[Start of Attachment]
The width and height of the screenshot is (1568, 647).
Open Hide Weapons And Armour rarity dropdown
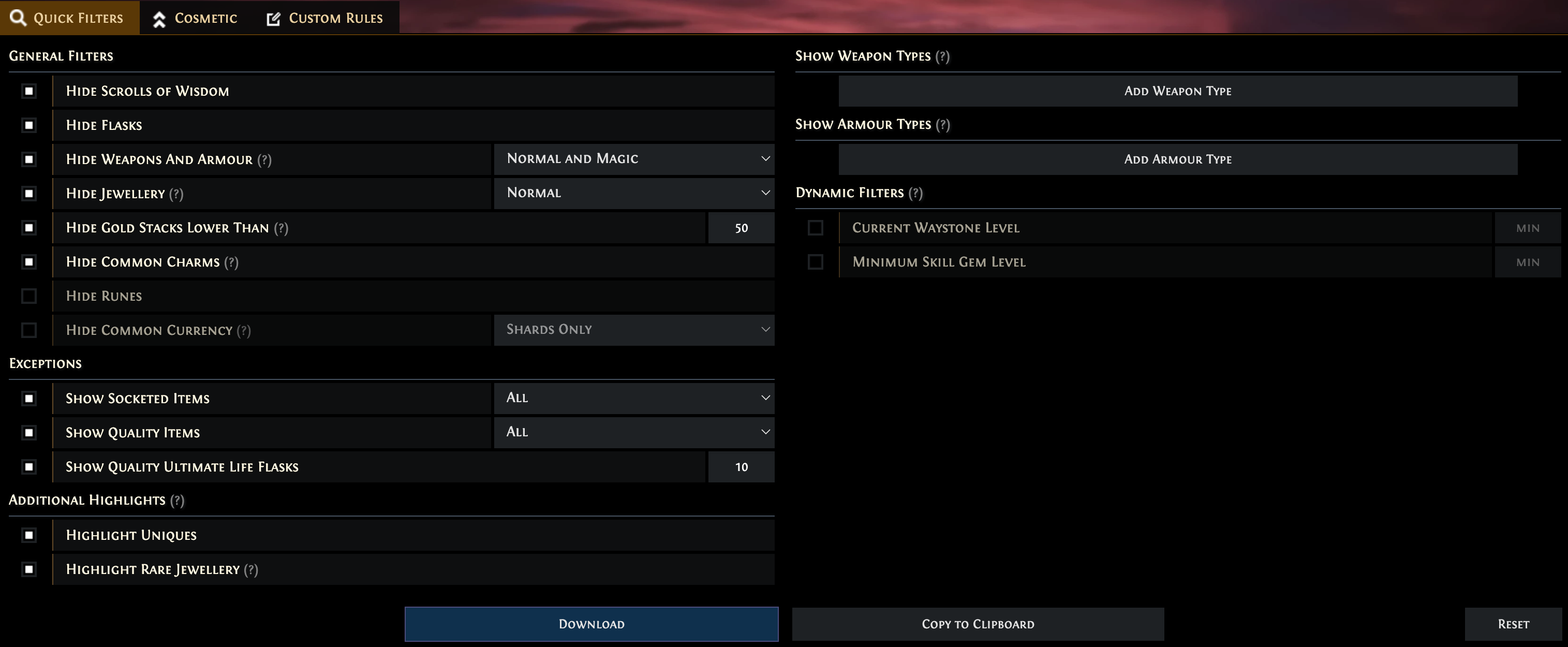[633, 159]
[End of Attachment]
[Start of Attachment]
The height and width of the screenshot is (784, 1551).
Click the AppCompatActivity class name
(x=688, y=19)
[End of Attachment]
[Start of Attachment]
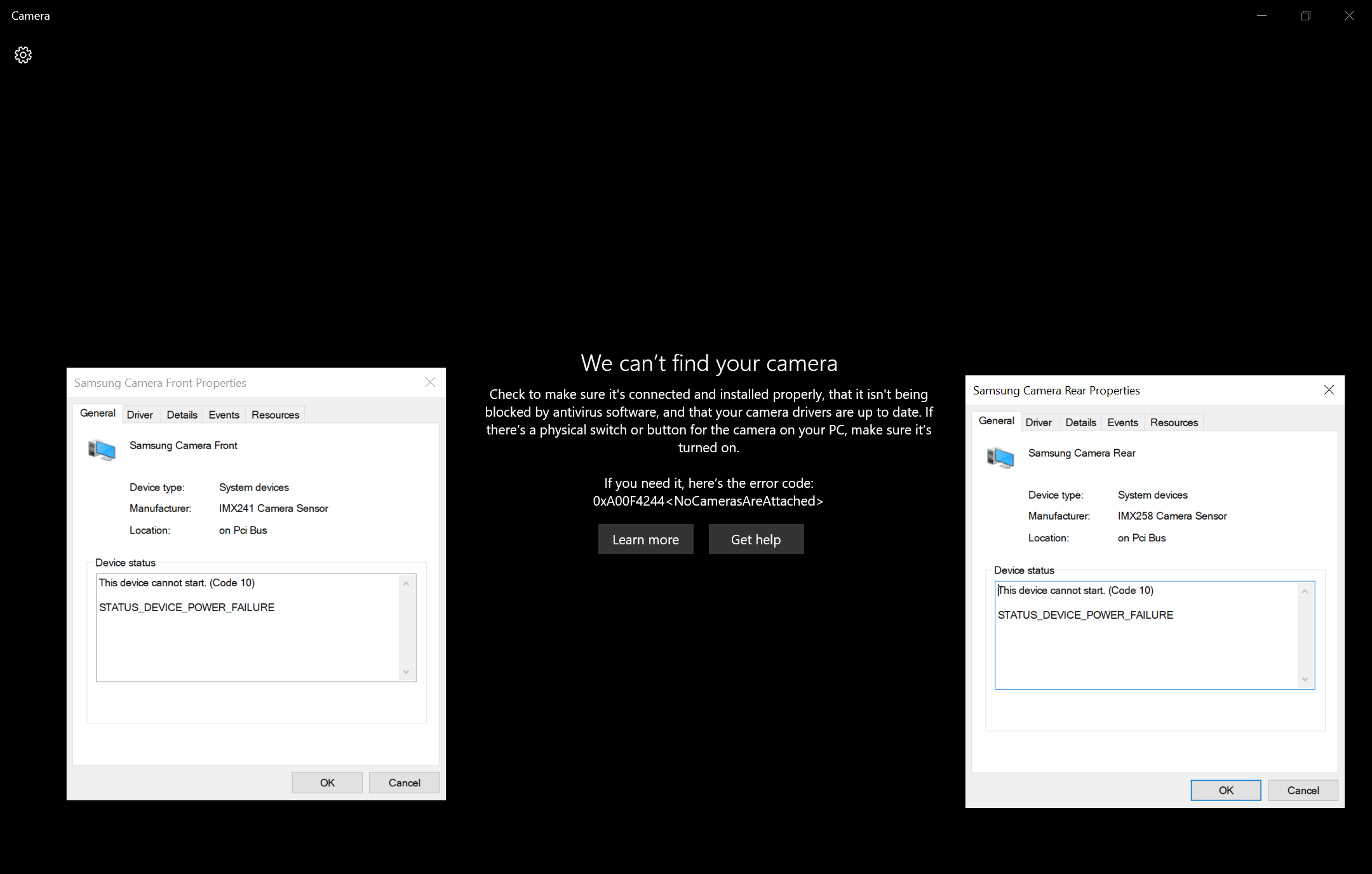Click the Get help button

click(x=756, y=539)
[End of Attachment]
#### Action item
In the material above, find each line that contains the word "width", and select it.

#### Written answer
The width and height of the screenshot is (1568, 647).
The height and width of the screenshot is (784, 1551).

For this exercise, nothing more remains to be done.